Ninguna de las chicas se llama Angustias o Martirio, pero hay una Lux que tiene ese
nombre y es tan luminosa como el vestido verde de Adela. Como ella, busca la
salvación por el sexo desesperado, no ya en el corral como la campesina española sino
el tejado de su típica casa norteamericana de clase media.
Lo que cautiva, piensa el lector que escribe un diario, es el personaje central de la
novela, que no son ni las hermanas ni sus padres, sino un narrador que se asume en un
nosotros y representa a los muchachos compañeros (¿amigos? ¿enamorados?) de las
chicas.
La novela pone en primer plano a este narrador colectivo e indiferenciado que mira
desde afuera y trata de entender algo que pasa en un profundo interior: el de la casa y el
de las mentes de los protagonistas. Un narrador que usa binoculares, espía a través de
los vidrios sucios, escarba en la basura, acumula retazos, busca testimonios y trata de
saber, de entender y de mantener viva la situación, mientras todos alrededor intentan
echar tierra sobre lo que está pasando.
Es un narrador que marcha a caballito entre la ingenuidad y la clarividencia, que
comparte con las chicas Lisbon la edad y la posibilidad de adentrarse por los intersticios
del mecanismo que mueve a una sociedad y que esa misma sociedad pugna por
esconder.
Este narrador plural es el que puede recoger la afirmación del inmigrante que sostiene
que “nosotros, los griegos, somos gente taciturna. Para nosotros el suicidio tiene
sentido… Lo que mi yia yia no llegó a entender jamás de este país es por qué la gente se
empeña en ser constantemente feliz”. Una filosofía del pum-para-arriba perpetuo que
provoca disparates tales como el “Día de la Aflicción”, en el que todos reflexionan
sobre cosas terribles para terminar de una vez por todas con el sufrimiento y poder
dedicarse de una buena vez a la felicidad obligatoria.

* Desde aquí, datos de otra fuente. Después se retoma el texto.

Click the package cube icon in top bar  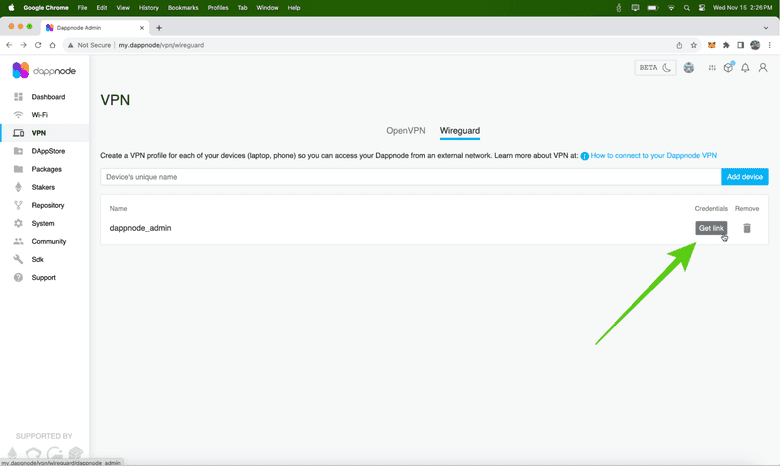coord(728,68)
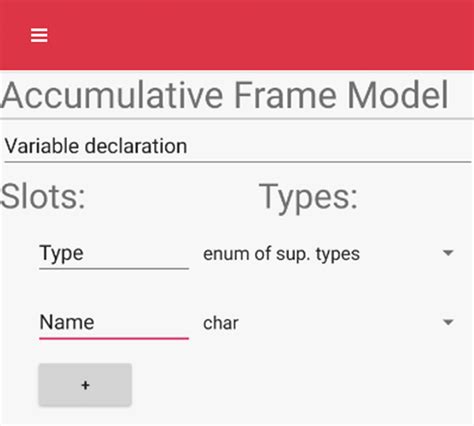The image size is (474, 426).
Task: Click the 'Variable declaration' text
Action: point(96,146)
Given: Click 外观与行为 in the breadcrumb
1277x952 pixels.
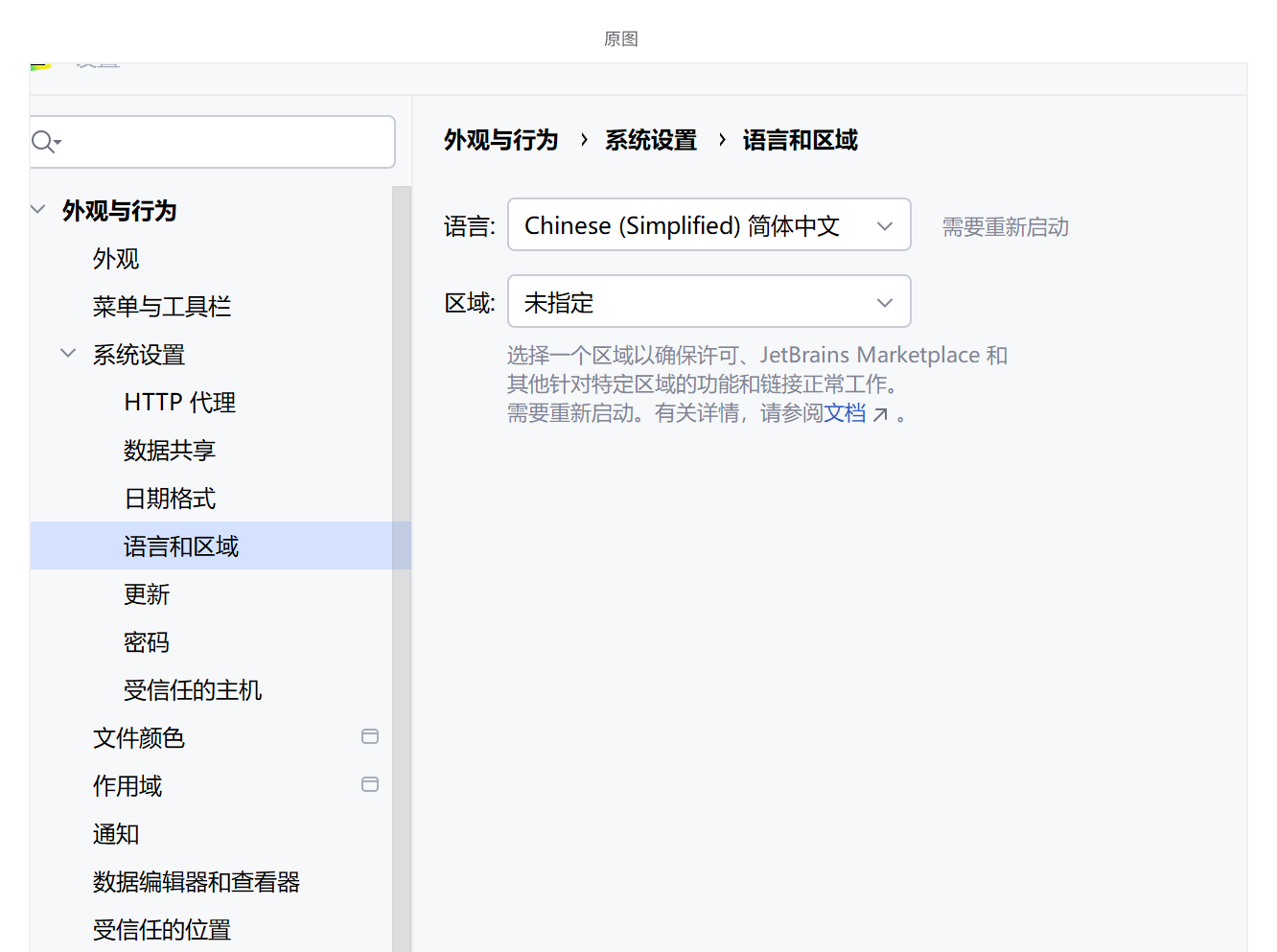Looking at the screenshot, I should [x=500, y=141].
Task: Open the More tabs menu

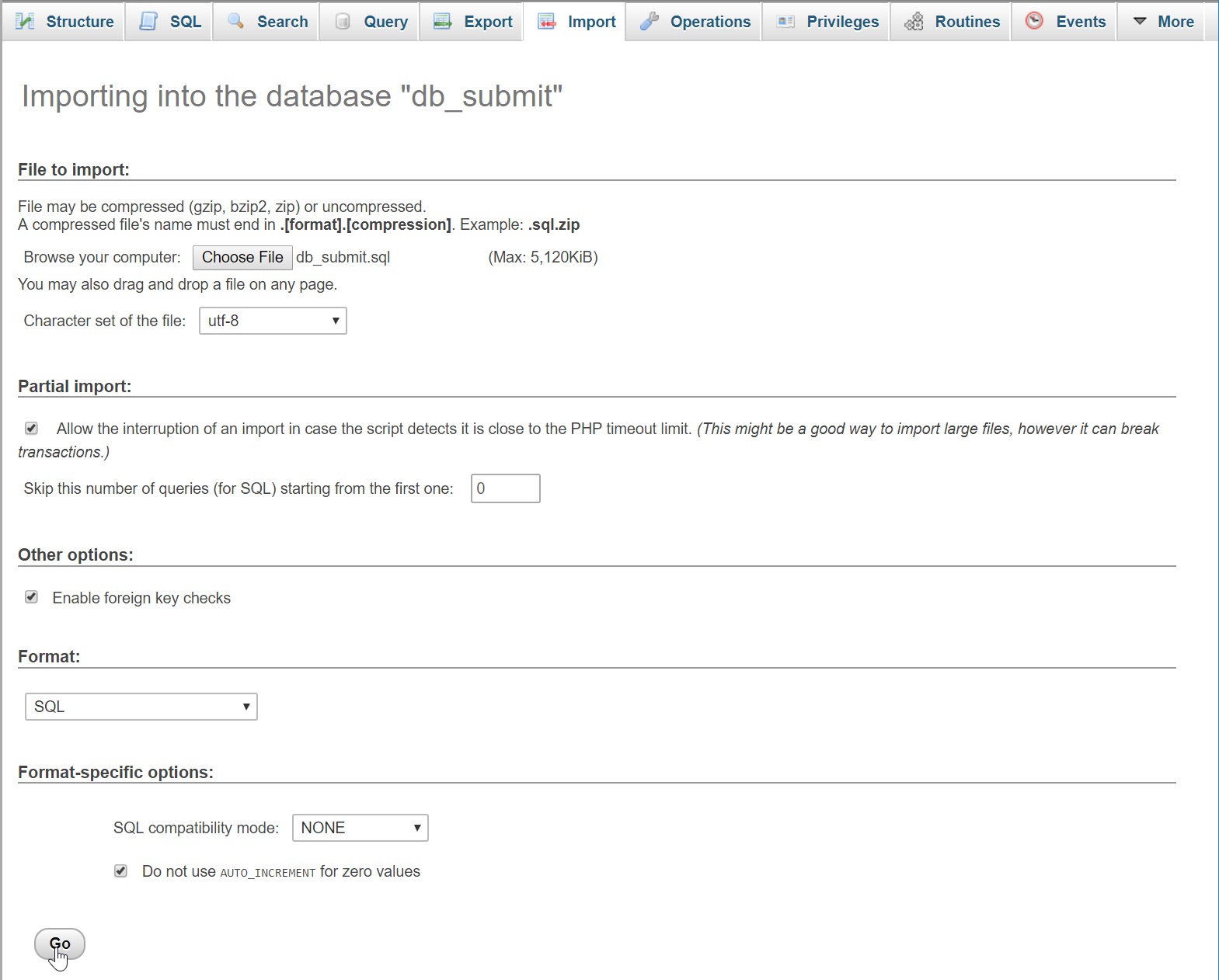Action: click(1163, 22)
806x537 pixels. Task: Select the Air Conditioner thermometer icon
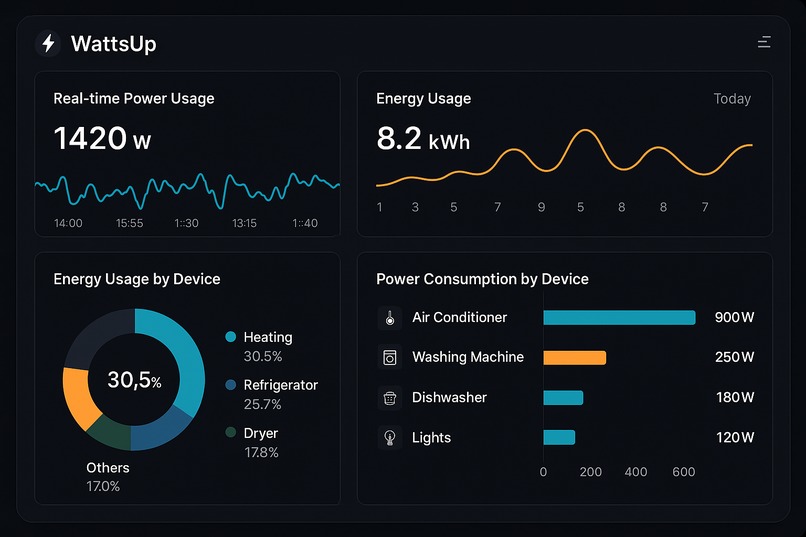(x=390, y=318)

El narrador-nosotros no juzga, Registra, recopila, anota, compara, porque busca
entender. Juzgar implica cerrar, finalizar, clausurar. Como hizo la señora Lisbon con la
casa y la vida de sus hijas.
El narrador plural, entonces, es el que puede poner dato junto a dato, porque sospecha
que en la sintaxis de los hechos es donde reside el sentido. Como si sospecharan eso que
intuimos los hablantes de español cuando distinguimos perfectamente entre un pobre
hombre y un hombre pobre, un viejo amigo y un amigo viejo.
Por eso en la narración aparecen también la peste del olmo, la mosca del pescado, el
desequilibrio químico en la composición de las aguas del lago. Los árboles que son
podados para que no infecten a los otros, las moscas que no dejan de molestar por el
solo hecho de estar ahí, el olor infecto. Todo, en esta sintaxis narrativa que actúa por
yuxtaposición, configura un universo de sentido en el que el caso particular de las
hermanas Lisbon termina siendo el de la vida de la ciudad, aún en el momento de ser
narrada, cuando ya tampoco el narrador plural es/son jóvenes.
Entonces, el final es tan desasosegante porque es la convicción de que la sintaxis es un
perpetuo agujero negro, que no puede ser llenado ni clausurado, porque faltan piezas o
porque las piezas que han reunido en valijas en la casa del árbol se van deteriorando por
el tiempo. Cubriéndose de moho y mierda de las moscas. Siendo sustituidas por la
nueva pintura maravillosa que igual al año se descascara, como se descascara también
todo intento de normalidad cuando aparecen chicas como las Lisbon, “solas en su
suicidio, más profundo que la muerte”. Porque, en definitiva, lo único que permanece es
la voz de Bernarda Alba, llamando a silencio.